| Re: Exercises to Prepare for Football I play football at the college leve
The training is an intense 9 months of offseason and 3 months of season play.
THE MOST IMPORTANT LIFTS IN FOOTBALL ARE AS FOLLOWS:
Power Cleans
Jerk Press
Squats
Bench Presses
Dead Lifts
Those should ALWAYS be incorporated into your training program.
Now Football training is also a Power/explosive type of training. Meaning you are going to use compound movements recruiting multiple muscle groups.

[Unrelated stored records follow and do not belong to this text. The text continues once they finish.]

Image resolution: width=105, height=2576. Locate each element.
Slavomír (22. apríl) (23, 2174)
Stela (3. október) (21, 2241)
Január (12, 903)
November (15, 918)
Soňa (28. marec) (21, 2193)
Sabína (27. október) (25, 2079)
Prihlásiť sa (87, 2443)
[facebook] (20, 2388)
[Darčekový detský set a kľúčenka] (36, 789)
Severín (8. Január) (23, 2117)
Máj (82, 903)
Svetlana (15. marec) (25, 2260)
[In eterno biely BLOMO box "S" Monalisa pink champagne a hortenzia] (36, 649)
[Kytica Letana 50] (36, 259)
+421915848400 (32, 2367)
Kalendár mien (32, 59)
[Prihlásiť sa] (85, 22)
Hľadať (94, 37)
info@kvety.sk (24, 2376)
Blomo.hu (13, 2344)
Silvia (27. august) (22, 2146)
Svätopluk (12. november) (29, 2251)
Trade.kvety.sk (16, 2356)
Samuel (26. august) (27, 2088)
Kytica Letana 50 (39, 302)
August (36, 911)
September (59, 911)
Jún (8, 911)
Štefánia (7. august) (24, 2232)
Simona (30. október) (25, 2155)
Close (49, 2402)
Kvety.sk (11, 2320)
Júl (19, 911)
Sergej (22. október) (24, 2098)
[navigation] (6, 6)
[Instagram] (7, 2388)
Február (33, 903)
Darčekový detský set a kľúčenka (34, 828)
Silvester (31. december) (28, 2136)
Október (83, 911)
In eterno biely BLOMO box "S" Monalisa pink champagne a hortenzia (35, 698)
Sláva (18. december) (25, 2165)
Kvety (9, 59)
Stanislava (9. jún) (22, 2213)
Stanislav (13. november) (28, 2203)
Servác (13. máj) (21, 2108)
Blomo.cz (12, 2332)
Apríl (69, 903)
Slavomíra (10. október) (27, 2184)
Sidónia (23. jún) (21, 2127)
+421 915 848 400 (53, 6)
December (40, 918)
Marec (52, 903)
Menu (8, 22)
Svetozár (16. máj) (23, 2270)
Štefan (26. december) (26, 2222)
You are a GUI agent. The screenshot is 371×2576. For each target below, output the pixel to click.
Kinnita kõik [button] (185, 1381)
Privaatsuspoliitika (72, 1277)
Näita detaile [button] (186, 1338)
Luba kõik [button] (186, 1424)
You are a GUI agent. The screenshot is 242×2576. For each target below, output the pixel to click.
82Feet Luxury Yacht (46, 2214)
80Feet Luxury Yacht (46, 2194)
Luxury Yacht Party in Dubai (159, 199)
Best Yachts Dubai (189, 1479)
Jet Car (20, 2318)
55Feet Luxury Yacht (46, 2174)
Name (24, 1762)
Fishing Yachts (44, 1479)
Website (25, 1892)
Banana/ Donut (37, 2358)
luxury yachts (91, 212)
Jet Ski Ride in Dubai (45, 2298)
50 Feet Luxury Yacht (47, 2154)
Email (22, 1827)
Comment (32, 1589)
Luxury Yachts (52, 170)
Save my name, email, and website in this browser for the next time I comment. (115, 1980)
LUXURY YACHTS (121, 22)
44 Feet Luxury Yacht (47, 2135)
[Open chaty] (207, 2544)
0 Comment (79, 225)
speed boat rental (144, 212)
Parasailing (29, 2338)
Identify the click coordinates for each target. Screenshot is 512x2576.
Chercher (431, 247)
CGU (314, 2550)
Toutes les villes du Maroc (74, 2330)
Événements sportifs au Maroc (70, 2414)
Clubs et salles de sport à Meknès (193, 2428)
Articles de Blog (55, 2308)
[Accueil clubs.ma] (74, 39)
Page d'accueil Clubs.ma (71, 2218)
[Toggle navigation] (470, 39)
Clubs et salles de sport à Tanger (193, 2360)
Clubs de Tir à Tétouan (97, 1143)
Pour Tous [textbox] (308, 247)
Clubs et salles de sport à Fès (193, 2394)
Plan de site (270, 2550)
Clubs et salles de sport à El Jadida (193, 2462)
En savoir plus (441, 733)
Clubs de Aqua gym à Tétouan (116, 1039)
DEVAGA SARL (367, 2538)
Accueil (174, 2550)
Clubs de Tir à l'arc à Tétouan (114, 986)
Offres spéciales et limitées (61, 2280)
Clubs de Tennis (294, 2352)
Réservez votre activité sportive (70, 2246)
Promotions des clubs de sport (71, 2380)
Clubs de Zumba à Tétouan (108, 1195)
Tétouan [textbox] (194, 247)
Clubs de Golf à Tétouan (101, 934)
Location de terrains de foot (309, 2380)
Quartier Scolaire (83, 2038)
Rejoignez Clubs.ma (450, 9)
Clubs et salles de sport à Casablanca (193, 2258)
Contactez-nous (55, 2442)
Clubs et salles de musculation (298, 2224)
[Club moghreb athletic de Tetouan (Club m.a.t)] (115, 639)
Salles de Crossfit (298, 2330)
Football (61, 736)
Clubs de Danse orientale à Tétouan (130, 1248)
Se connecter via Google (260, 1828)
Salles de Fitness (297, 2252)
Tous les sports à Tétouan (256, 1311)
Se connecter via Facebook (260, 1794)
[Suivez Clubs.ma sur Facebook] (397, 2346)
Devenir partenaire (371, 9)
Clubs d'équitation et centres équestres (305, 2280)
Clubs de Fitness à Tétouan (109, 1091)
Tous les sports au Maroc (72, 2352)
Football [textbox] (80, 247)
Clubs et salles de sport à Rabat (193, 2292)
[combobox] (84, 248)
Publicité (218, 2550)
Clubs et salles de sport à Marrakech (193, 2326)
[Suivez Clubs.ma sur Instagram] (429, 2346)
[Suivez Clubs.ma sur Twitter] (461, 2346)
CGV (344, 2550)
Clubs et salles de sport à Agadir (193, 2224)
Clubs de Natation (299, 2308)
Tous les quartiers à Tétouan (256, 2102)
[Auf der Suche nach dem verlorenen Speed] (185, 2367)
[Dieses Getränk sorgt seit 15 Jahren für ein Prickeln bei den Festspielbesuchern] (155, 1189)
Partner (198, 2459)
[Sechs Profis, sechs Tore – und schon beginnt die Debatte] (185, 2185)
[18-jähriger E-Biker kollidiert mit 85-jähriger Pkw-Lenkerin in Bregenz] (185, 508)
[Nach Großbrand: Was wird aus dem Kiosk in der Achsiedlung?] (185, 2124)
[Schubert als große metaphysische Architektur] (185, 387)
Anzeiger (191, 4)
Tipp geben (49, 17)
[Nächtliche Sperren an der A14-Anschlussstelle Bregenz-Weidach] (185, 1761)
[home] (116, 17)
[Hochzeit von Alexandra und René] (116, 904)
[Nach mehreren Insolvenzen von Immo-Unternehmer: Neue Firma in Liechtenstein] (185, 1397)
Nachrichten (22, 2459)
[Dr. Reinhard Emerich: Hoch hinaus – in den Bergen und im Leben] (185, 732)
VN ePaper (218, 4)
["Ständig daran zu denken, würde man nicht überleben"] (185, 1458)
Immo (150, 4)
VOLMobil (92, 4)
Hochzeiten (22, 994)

This is my offseason training program
(and some may say over training, BUT I gain muscle, size and strength doing this with no problems of soreness, aching joints, or tendon/ligament pains........that is all due to warming up properly and strengthening the little muscles ex: rotator cuffs.......)
DAY 1: Chest and Legs
Flat Bench: 5 sets of 8, 8, 6, 5, 5
Push ups inbetween every 3 sets.
Incline bench: 4 Sets of 8, 6, 5, 5
Flies: 3 sets of 10
Squats: 5 sets of 8, 8, 6, 5, 5
SLDL: 5 sets of 8, 8, 6, 5, 5
Leg extensions: 2 sets of 10
Leg Curls: 2 sets of 10
Step ups: 2 sets of 15
Calves: 4 sets to failure (any exercise just switch up)
DAY 2: Shoulders and Back
Clean-front squat-Jerk press: 5 sets of 8, 6, 6, 5, 5
DB Press: 4 sets of 8, 6, 5, 5
Side Laterals: 2 sets of 10
Power Pulls: 3 sets 10
T-Bar Rows: 5 sets of 8, 8, 5, 5
Wide Grip row: 4 sets of 8, 6, 5, 5
Lat Pulldown: 3 sets of 10, 10, 6
Dead Lifts: 3 sets 10
Abs: Rope crunches to failure 3 sets
Oblique Weight raise 3 sets to failure.
1000 ab reps 5 different exercises.
DAY 3: OFF
DAY 4: Do day 1 split
Box Jumps instead of step ups.
DAY 5: Do day 2 split
Add pull ups 4 sets failure.
instead of lat pulldowns
I also do speed training after my leg days. I will do running form for 15 minutes which also is a stretching period as well. Then I will do sled runs, parachute sprints, 150's and agility training.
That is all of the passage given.